Gross and Levitt also do not seem to know that a request-driven people-mover system similar to Aramis, called the Personal Rapid Transit system, has operated in Morgantown, West Virginia, since 1975. It operates 71 cars and serves 2.5 million passengers a year. While not as ambitious as Aramis, the West Virginia experience belies their claim that software difficulties are the main roadblock to such a system.

Gross and Levitt are also fond of poking fun at the rhetorical pretensions of leftist academics; "turgid" is one of their favorite words. Unfortunately, Gross and Levitt are occasionally guilty of the same offense. Consider the following: "[Environmentalism] envisions a transcendence of the values of Western industrial society and the restoration of an imagined prelapsarian harmony to humanity's relations with nature" (p. 4). How's that again?

Environmentalists are a favorite target of Gross and Levitt. Some of their comments are on target (the environmental movement could use more skeptics), but many are simply silly. They ask, for example, why leftist advocates of solar power do not evince much enthusiasm for hydroelectric power, but then misrepresent leftist environmentalists with this summary of their position: " . . . hydroelectric power is rife with demons, for example, men, machines, power lines, utility stocks and bonds, electromagnetic fields, and artificial lakes full of power boats" (pp. 160-1).

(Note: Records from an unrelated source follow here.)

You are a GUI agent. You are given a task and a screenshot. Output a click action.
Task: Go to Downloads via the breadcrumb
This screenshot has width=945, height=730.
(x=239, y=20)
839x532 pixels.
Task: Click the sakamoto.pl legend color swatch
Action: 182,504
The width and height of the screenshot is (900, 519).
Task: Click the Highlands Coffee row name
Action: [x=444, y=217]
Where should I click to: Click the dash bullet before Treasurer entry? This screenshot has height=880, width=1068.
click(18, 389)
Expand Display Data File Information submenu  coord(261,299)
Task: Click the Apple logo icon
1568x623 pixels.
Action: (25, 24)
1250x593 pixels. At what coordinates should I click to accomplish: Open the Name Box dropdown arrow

Noticeably absent in this list are the deeper reasons for environmentalists' opposition to hydroelectric power: environmental destruction, habitat loss, depletion of fish stocks, submerging of buried cultural artifacts, and, most important, the real danger of extremely large amounts of water held back by a sometimes-inadequate concrete barrier-in the 1991 Ormoc disaster in the Philippines, at least 2,300 people were killed when a heavy rainstorm burst a hydroelectric dam, causing a wall of water and mud to descend on the unlucky villagers.

In the latter third of the book, Gross and Levitt run out of steam, and end up making generalization after generalization for which no supporting data are presented. For example, they disparage the idea that some animals might be sentient (p. 199), despite the fact that many serious scientists believe there is strong evidence of this (see Animal Minds by Donald Griffin and the collection The Great Ape Project, edited by Cavalieri and Singer). They offer three possible stances with regard to animal testing (p. 202), one of which is an extremist caricature, but do not see fit to mention the position that testing on some animals (e.g. chimpanzees) could be banned, while testing on other, lower organisms could continue. They claim that "[m]any college newspapers . . . run astrology columns" (p. 225), whereas an admittedly unscientific survey by this reviewer found only 4 out of 20 college newspapers provided such a column, and at least 2 of those 4 were intended to be humorous.

Higher Superstition is a good compendium of extremists' irrational claims, but its serious flaws ensure that the academic left indicted there will find it easy to dismiss Gross and Levitt's findings and continue their often preposterous caricatures of science. And that is a shame.